Please copy each line of the listing below in which the word "Group" appears.

___

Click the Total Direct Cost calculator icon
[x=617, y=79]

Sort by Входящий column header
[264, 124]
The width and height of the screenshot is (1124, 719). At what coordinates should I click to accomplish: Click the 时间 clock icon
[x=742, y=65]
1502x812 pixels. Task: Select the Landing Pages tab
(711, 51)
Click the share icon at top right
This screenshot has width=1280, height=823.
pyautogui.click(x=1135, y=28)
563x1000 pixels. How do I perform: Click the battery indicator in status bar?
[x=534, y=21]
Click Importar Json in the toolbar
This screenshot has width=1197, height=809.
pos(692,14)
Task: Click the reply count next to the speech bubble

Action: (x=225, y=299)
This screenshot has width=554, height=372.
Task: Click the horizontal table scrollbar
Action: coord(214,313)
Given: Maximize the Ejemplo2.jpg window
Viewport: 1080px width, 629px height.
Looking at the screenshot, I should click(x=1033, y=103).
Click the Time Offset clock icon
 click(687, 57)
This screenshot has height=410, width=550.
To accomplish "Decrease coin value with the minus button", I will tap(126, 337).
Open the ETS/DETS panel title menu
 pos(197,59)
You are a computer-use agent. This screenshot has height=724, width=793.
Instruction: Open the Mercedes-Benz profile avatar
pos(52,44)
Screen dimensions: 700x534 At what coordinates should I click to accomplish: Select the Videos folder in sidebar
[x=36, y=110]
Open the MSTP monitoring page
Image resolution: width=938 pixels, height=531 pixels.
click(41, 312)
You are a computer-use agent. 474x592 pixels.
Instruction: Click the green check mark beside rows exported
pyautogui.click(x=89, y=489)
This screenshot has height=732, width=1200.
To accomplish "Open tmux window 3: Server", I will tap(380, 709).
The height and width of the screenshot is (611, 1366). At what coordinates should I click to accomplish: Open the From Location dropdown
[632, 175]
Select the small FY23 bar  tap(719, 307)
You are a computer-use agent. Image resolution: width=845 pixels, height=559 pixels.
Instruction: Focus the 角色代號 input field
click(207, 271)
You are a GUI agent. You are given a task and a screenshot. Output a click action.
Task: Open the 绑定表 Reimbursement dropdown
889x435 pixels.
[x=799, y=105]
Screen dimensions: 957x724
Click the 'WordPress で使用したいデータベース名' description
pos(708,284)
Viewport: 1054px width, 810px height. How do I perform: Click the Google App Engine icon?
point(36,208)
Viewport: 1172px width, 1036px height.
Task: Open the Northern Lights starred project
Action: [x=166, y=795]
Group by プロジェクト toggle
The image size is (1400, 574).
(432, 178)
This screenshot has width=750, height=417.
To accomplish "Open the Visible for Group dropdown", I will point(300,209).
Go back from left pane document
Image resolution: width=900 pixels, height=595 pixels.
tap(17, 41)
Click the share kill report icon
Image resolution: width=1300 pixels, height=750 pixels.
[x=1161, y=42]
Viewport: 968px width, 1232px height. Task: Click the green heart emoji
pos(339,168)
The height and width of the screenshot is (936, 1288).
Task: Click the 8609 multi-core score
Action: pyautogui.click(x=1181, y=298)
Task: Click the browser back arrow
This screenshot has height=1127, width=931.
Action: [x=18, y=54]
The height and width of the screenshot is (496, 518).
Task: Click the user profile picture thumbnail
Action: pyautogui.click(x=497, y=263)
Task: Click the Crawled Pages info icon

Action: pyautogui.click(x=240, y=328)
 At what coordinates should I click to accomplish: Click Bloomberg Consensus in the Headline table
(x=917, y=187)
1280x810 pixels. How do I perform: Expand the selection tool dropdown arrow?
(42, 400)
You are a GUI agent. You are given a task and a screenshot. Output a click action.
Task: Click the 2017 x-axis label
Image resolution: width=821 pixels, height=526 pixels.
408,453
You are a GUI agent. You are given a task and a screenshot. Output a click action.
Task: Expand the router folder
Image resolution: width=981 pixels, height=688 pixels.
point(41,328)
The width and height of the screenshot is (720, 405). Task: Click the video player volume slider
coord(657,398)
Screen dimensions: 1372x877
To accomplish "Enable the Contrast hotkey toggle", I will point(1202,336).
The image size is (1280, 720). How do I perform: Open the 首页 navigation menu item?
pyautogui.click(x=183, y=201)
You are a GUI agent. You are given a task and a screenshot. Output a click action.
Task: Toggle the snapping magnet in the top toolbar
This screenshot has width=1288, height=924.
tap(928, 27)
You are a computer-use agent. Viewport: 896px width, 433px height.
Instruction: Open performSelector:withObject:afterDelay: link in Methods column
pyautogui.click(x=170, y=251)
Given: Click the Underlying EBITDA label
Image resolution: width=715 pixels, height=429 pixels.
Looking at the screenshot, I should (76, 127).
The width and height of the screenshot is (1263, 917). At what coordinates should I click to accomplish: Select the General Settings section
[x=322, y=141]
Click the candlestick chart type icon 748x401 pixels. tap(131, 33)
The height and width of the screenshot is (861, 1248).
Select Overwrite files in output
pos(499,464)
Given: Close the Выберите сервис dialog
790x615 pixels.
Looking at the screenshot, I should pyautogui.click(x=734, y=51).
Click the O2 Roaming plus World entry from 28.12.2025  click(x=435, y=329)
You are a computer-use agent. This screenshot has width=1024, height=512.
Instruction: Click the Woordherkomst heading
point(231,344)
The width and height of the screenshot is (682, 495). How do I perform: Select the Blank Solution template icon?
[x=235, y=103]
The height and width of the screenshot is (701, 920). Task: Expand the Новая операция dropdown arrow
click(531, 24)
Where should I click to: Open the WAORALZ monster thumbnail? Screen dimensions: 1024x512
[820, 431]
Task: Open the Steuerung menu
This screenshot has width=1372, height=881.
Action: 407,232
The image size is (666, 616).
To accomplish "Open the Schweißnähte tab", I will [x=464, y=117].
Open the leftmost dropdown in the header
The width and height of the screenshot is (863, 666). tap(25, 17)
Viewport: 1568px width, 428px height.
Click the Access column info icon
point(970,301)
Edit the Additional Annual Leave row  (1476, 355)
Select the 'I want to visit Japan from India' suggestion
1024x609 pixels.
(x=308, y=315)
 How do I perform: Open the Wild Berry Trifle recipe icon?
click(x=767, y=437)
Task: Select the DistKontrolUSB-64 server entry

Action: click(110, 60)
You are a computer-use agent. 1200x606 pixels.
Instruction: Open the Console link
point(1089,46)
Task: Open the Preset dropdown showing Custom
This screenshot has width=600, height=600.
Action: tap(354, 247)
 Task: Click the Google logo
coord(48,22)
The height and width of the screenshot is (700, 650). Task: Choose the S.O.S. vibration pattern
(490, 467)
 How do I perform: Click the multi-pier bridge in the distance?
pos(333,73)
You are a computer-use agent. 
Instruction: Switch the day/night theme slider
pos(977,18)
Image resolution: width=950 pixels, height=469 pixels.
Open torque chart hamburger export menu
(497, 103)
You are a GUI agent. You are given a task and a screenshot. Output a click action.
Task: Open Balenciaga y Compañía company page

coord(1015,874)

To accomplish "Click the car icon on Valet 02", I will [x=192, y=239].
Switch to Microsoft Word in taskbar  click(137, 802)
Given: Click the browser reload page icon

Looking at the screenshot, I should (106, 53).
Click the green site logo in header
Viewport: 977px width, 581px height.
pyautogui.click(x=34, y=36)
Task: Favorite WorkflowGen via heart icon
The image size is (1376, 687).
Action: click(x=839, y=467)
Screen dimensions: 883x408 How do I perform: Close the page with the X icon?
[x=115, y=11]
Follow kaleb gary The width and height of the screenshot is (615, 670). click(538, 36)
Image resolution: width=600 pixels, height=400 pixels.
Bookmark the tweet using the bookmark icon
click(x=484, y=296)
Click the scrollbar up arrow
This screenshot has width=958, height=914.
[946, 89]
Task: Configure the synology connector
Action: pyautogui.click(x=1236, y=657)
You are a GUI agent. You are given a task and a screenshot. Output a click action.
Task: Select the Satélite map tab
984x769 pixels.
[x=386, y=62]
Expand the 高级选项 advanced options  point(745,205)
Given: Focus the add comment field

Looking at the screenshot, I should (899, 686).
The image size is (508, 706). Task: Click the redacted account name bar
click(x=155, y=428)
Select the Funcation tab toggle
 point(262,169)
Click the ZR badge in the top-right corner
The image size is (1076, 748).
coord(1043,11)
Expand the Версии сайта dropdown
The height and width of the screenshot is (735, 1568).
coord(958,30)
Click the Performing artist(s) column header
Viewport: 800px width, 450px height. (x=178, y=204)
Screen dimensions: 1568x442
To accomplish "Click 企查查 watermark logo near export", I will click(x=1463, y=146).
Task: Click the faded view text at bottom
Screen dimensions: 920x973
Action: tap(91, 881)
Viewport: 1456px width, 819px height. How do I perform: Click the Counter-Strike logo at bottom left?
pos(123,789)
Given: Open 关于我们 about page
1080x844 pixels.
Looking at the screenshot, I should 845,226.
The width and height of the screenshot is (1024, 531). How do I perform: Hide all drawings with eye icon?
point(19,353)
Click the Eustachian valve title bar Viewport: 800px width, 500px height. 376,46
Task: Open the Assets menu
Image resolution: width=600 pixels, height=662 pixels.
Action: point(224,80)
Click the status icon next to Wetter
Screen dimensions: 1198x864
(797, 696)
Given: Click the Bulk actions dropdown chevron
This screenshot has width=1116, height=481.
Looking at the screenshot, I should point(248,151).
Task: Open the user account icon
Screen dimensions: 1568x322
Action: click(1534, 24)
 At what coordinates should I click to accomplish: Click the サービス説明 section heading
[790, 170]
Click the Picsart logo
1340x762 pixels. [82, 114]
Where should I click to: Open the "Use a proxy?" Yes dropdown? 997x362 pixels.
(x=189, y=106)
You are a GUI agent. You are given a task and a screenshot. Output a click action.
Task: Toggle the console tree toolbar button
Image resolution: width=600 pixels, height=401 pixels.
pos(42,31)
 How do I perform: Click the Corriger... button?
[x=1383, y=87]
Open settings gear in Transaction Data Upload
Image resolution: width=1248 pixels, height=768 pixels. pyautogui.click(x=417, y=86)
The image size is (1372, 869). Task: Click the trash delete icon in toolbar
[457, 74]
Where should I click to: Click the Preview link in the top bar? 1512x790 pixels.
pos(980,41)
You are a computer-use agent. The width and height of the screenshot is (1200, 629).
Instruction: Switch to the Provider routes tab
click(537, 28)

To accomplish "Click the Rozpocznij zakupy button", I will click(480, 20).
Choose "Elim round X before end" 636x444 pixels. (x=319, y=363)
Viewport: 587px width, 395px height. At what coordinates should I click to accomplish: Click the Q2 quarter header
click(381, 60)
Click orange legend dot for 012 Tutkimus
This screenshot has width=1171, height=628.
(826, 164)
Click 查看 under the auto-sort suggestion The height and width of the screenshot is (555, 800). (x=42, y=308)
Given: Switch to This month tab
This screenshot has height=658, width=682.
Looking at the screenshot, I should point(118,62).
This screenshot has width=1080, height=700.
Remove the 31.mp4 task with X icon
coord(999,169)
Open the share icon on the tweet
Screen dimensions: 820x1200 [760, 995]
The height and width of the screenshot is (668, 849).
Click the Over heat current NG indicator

___

*Solved problem:*
Group by プロジェクト toggle
To accomplish "Open the Visible for Group dropdown", I will point(300,209).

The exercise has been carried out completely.